From all the built-in RBAC roles, Owner and Contributor offer full management access to all resources in the environment, the difference being that a Contributor can't create and delete new RBAC roles. The other built-in roles like Virtual Machine Contributor offer full management access only to the resources indicated by the name, regardless of the Resource Group they are being created into.
Assigning the built-in RBAC role of Virtual Machine Contributor at a subscription level, means that the user assigned the role:
- Can view all virtual machines regardless their deployment date and the resource groups they are part of
- Has full management access to the virtual machines in the subscription
- Can't view any other resource types in the subscription
- Can't operate any changes from a billing perspective
Assign a built-in RBAC role to an external user
For a different scenario in this test, the external user "firstname.lastname@example.org" is added as a Virtual Machine Contributor.
The normal behavior for this external user with this built-in role is to see and manage only virtual machines and their adjacent Resource Manager only resources necessary while deploying. By design, these limited roles offer access only to their correspondent resources created in the Azure portal.
Grant access at a subscription level for a user in the same directory
The process flow is identical to adding an external user, both from the admin perspective granting the RBAC role as well as the user being granted access to the role. The difference here is that the invited user will not receive any email invitations as all the resource scopes within the subscription will be available in the dashboard after signing in.
Assign RBAC roles at the resource group scope
Assigning an RBAC role at a Resource Group scope has an identical process for assigning the role at the subscription level, for both types of users - either external or internal (part of the same directory). The users that are assigned the RBAC role is to see in their environment only the resource group they have been assigned access from the Resource Groups icon in the Azure portal.
Assign RBAC roles at the resource scope
Assigning an RBAC role at a resource scope in Azure has an identical process for assigning the role at the subscription level or at the resource group level, following the same workflow for both scenarios. Again, the users that are assigned the RBAC role can see only the items that they have been assigned access to, either in the All Resources tab or directly in their dashboard.
An important aspect for RBAC both at resource group scope or resource scope is for the users to make sure to sign in to the correct directory.
Assign RBAC roles for an Azure Active Directory group
All the scenarios using RBAC at the three different scopes in Azure offer the privilege of managing, deploying, and administering various resources as an assigned user without the need of managing a personal subscription. Regardless the RBAC role is assigned for a subscription, resource group, or resource scope, all the resources created further on by the assigned users are billed under the one Azure subscription where the users have access to.
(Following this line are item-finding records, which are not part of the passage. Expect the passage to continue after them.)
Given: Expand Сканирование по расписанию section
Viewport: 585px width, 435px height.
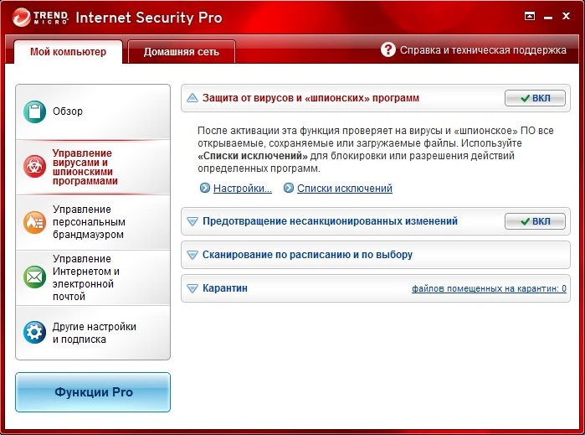Looking at the screenshot, I should point(192,255).
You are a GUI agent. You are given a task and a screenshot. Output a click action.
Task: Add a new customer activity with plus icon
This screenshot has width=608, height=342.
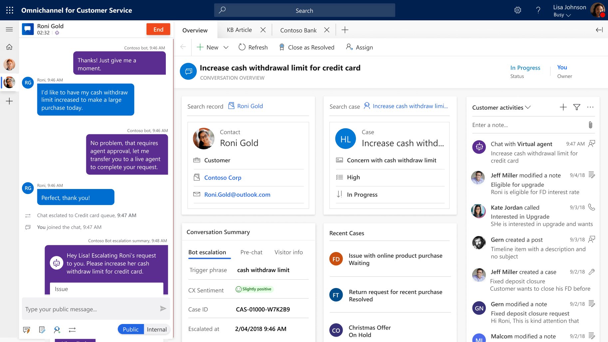563,107
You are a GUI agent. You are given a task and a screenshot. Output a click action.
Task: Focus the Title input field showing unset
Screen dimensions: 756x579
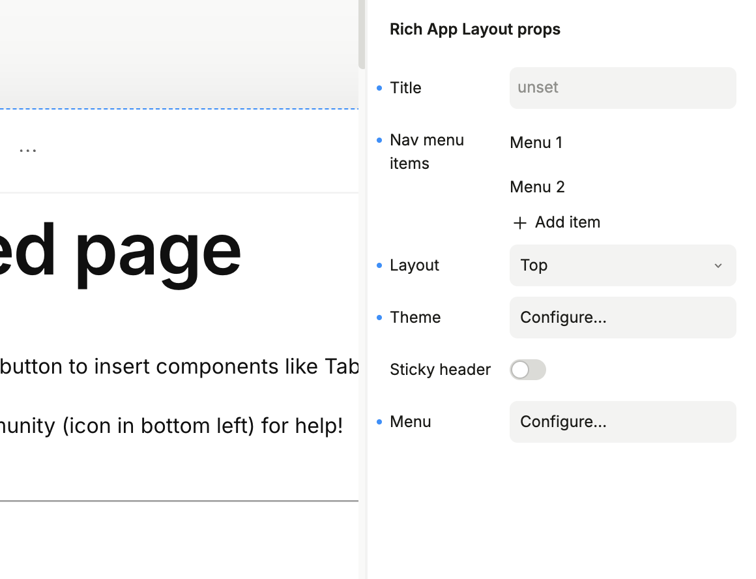tap(622, 88)
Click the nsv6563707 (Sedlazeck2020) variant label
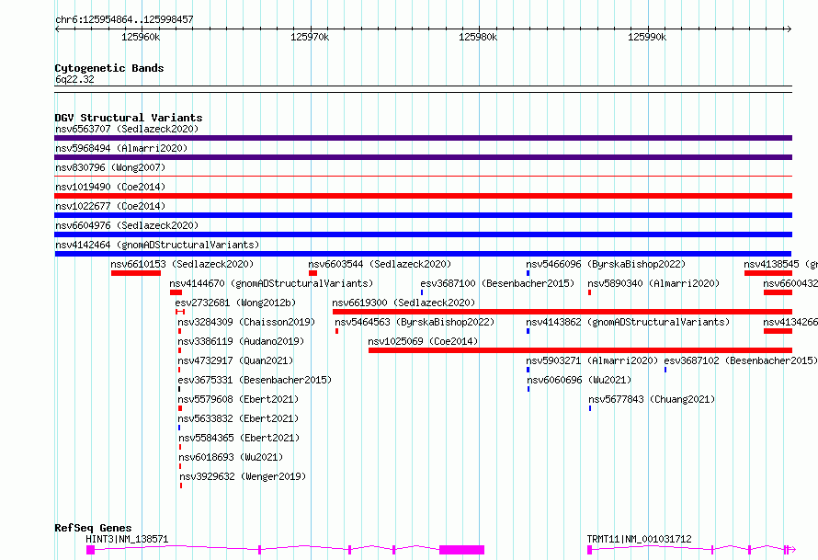Screen dimensions: 818x560 [x=126, y=129]

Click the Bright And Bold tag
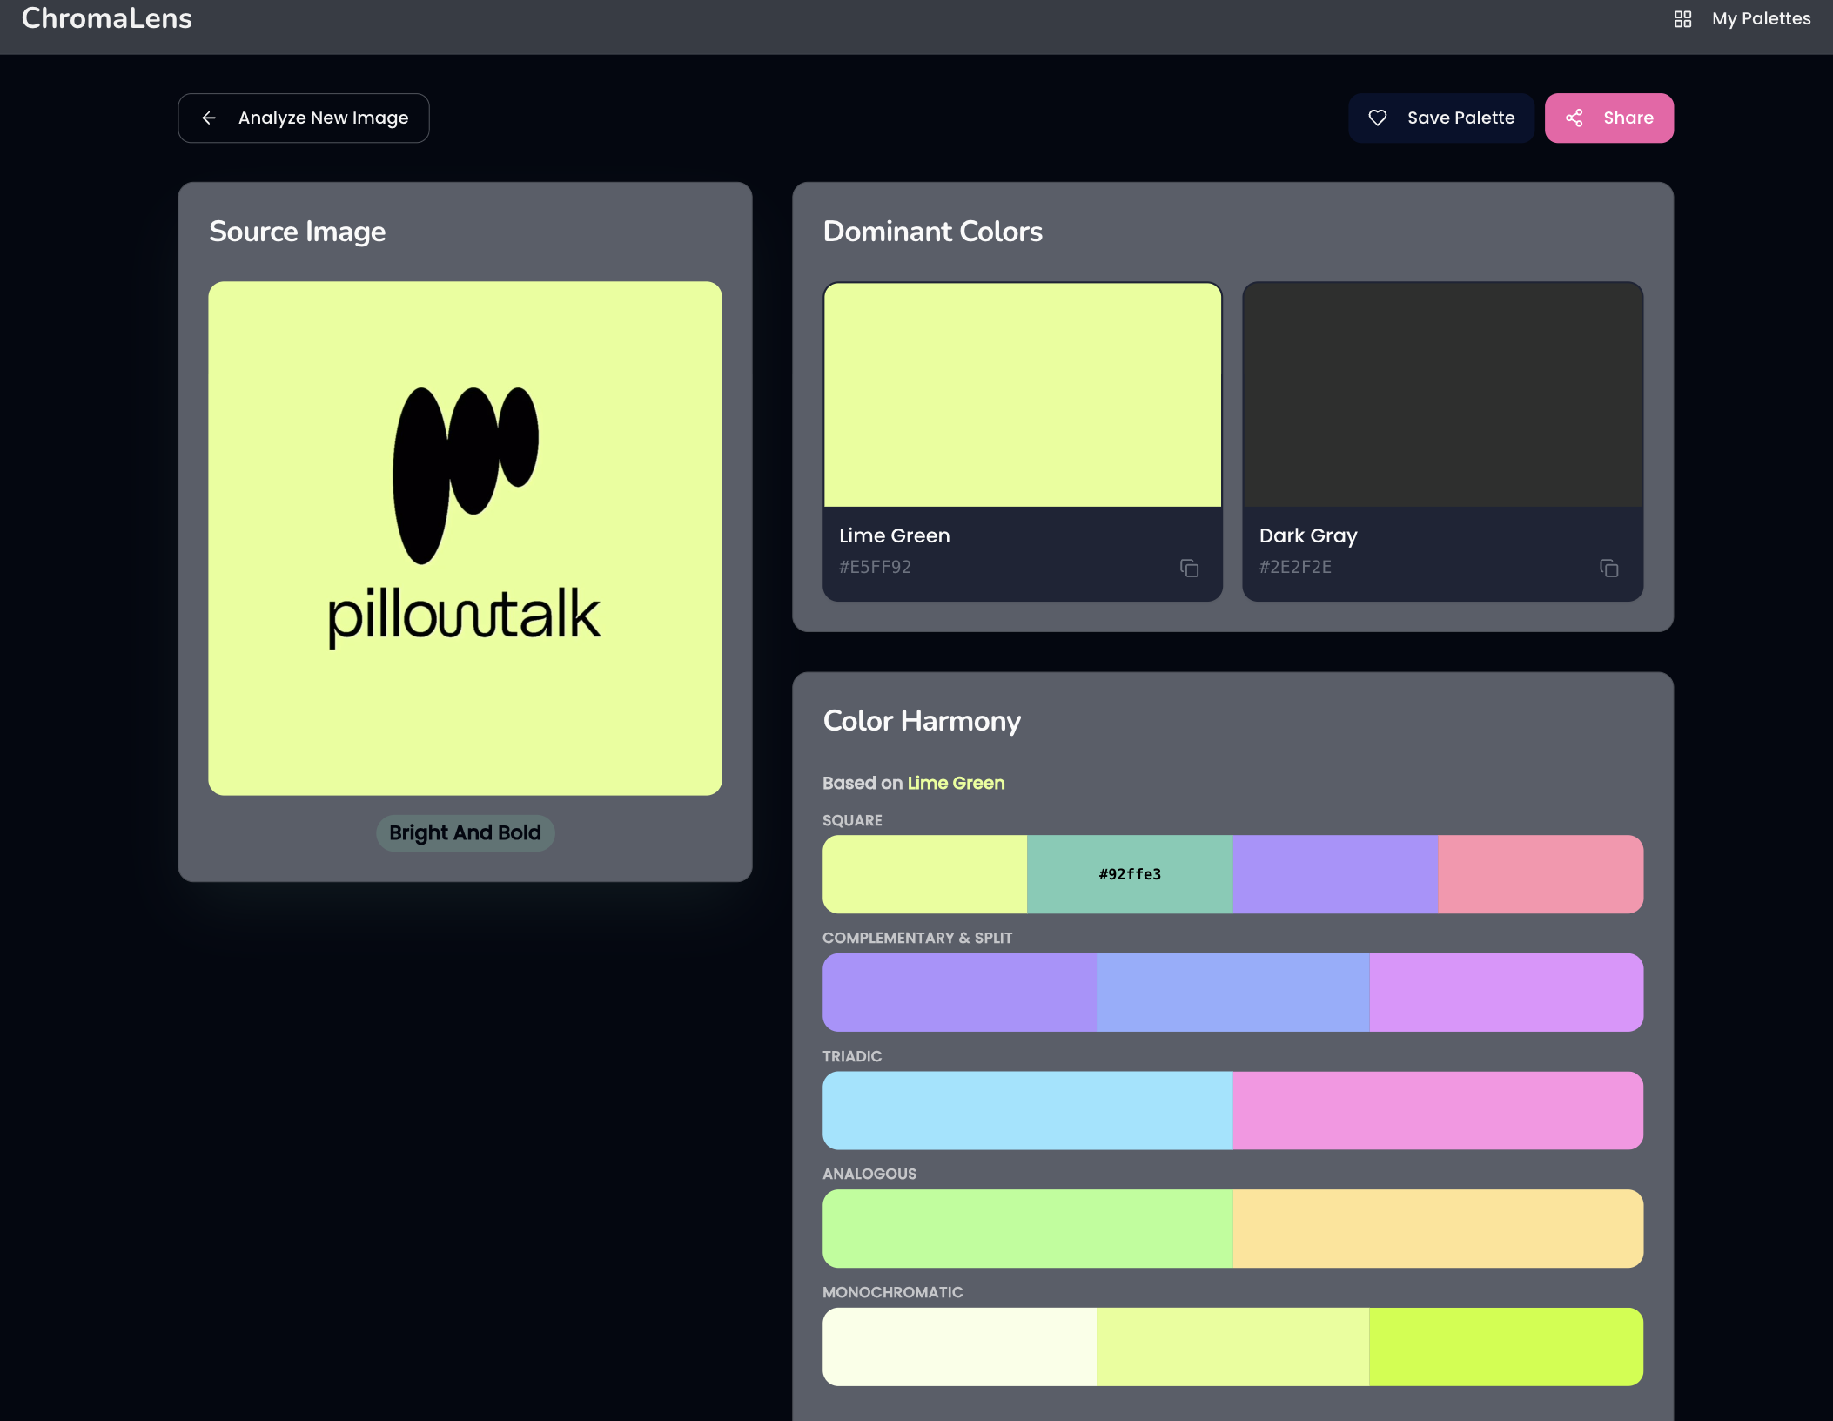(x=465, y=833)
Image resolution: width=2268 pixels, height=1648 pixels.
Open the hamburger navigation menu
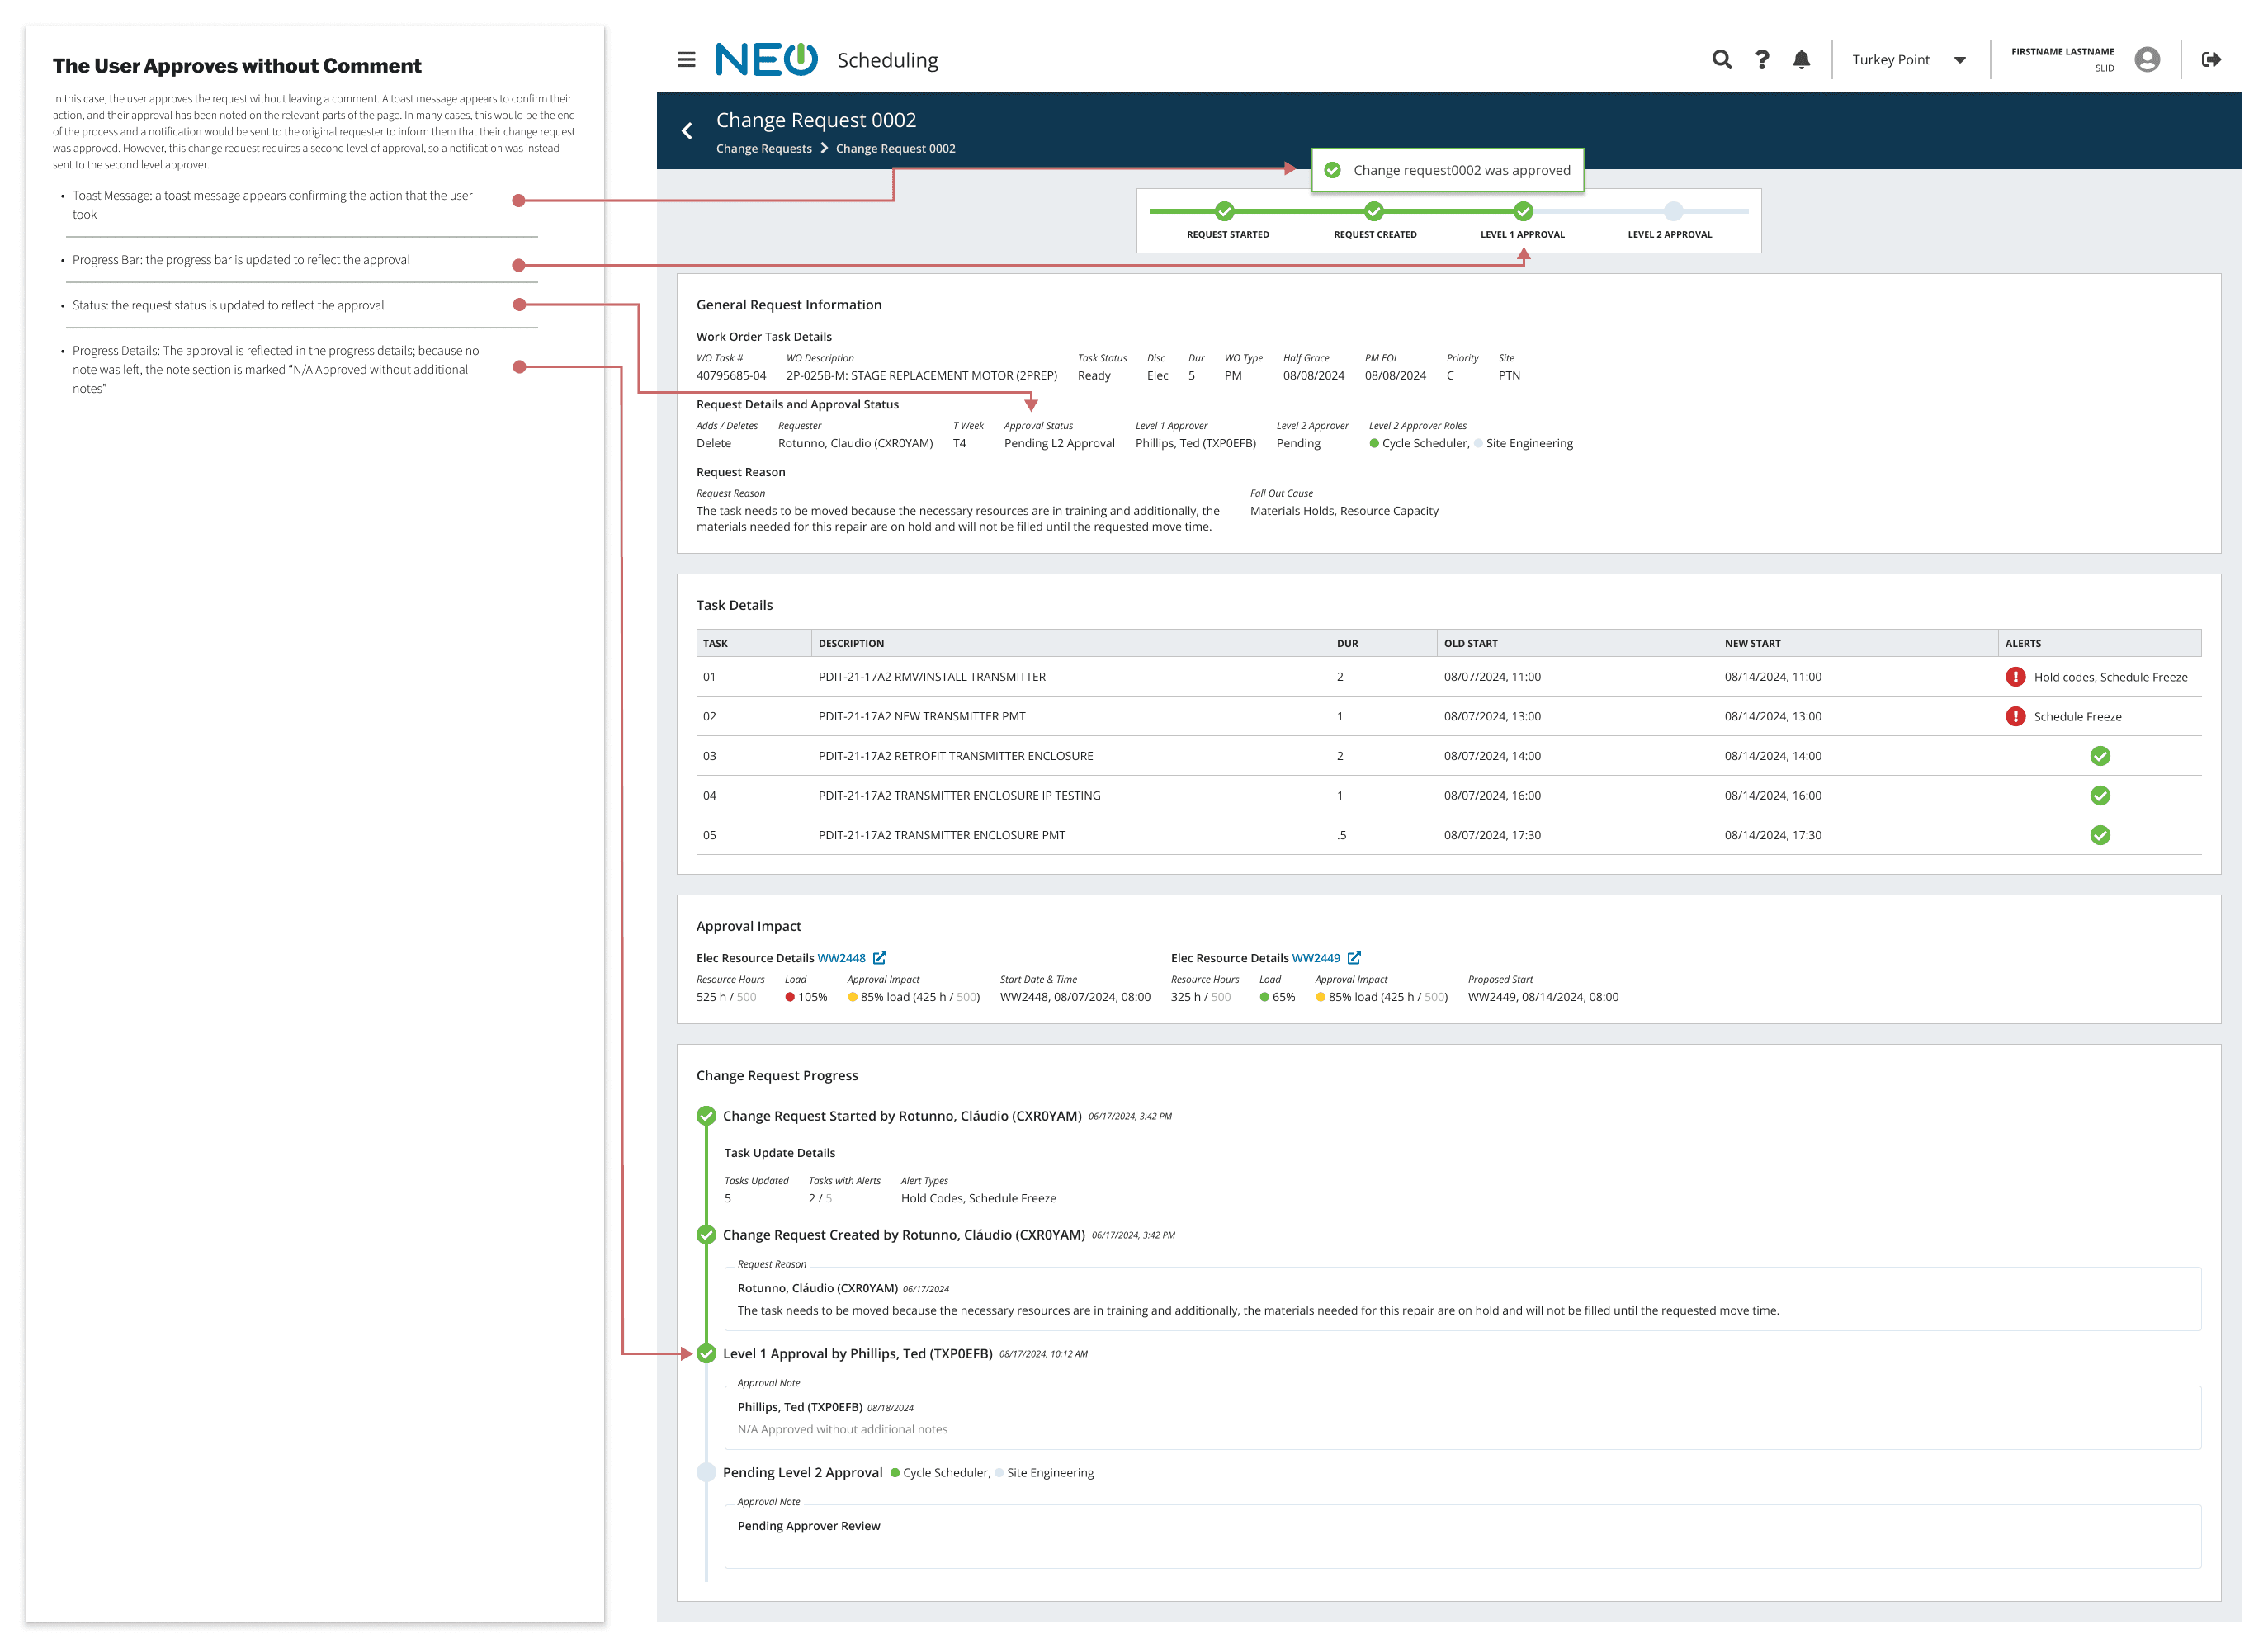click(x=686, y=60)
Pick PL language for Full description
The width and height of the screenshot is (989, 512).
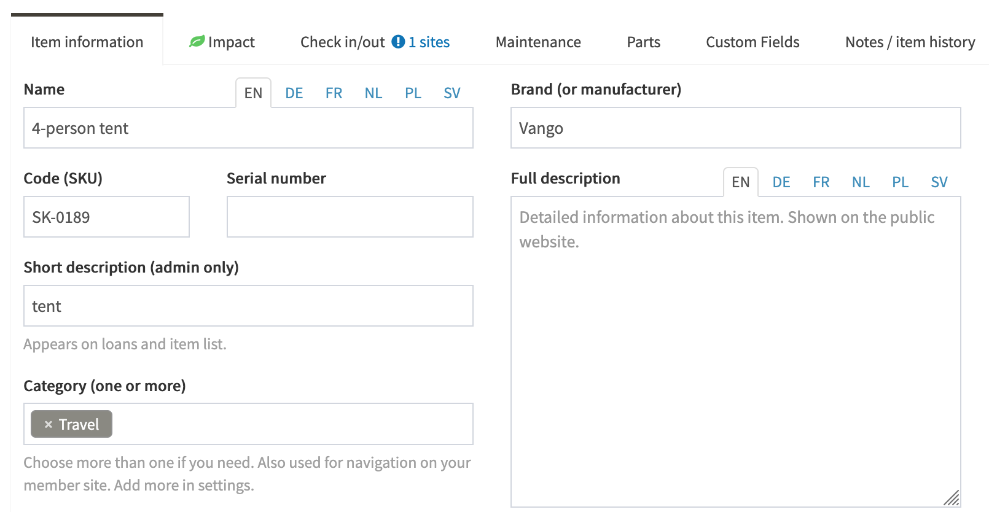point(900,182)
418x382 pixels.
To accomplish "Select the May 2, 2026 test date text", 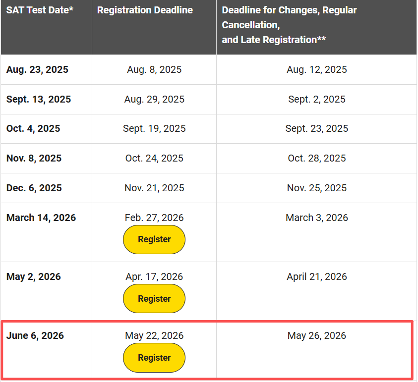I will (x=34, y=276).
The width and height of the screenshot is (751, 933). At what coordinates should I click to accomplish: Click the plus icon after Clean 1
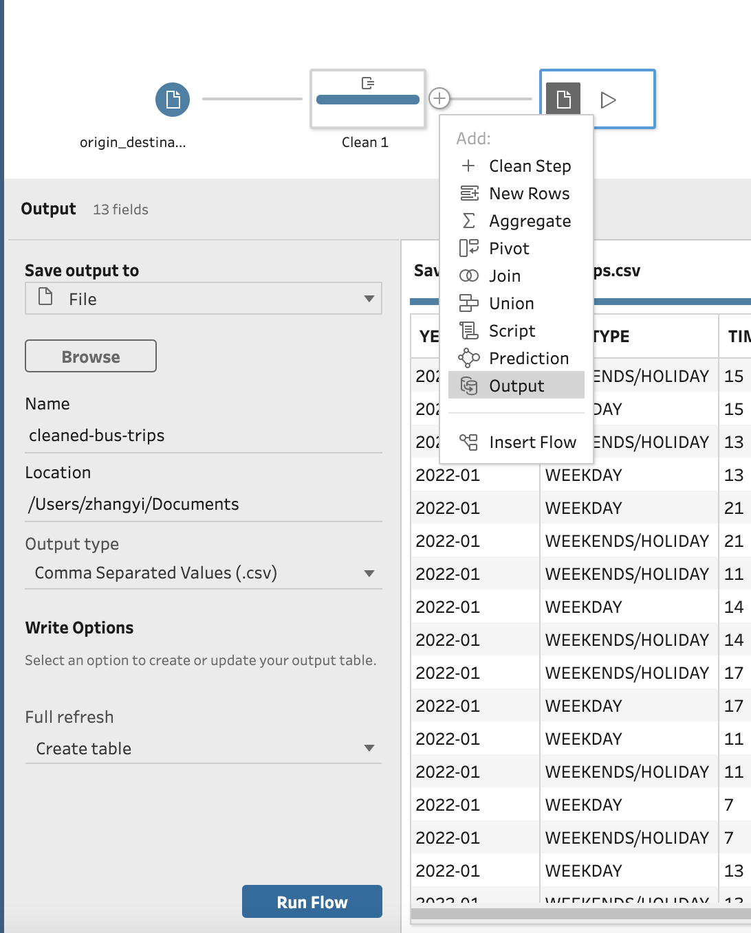[x=439, y=98]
This way, the users who have billing administrator permissions for that entire Azure subscription has a complete overview on the consumption, regardless who is managing the resources.
For larger organizations, RBAC roles can be applied in the same way for Azure Active Directory groups considering the perspective that the admin user wants to grant the granular access for teams or entire departments, not individually for each user, thus considering it as an extremely time and management efficient option. To illustrate this example, the Contributor role has been added to one of the groups in the tenant at the subscription level.
These groups are security groups, which are provisioned and managed only within Azure Active Directory.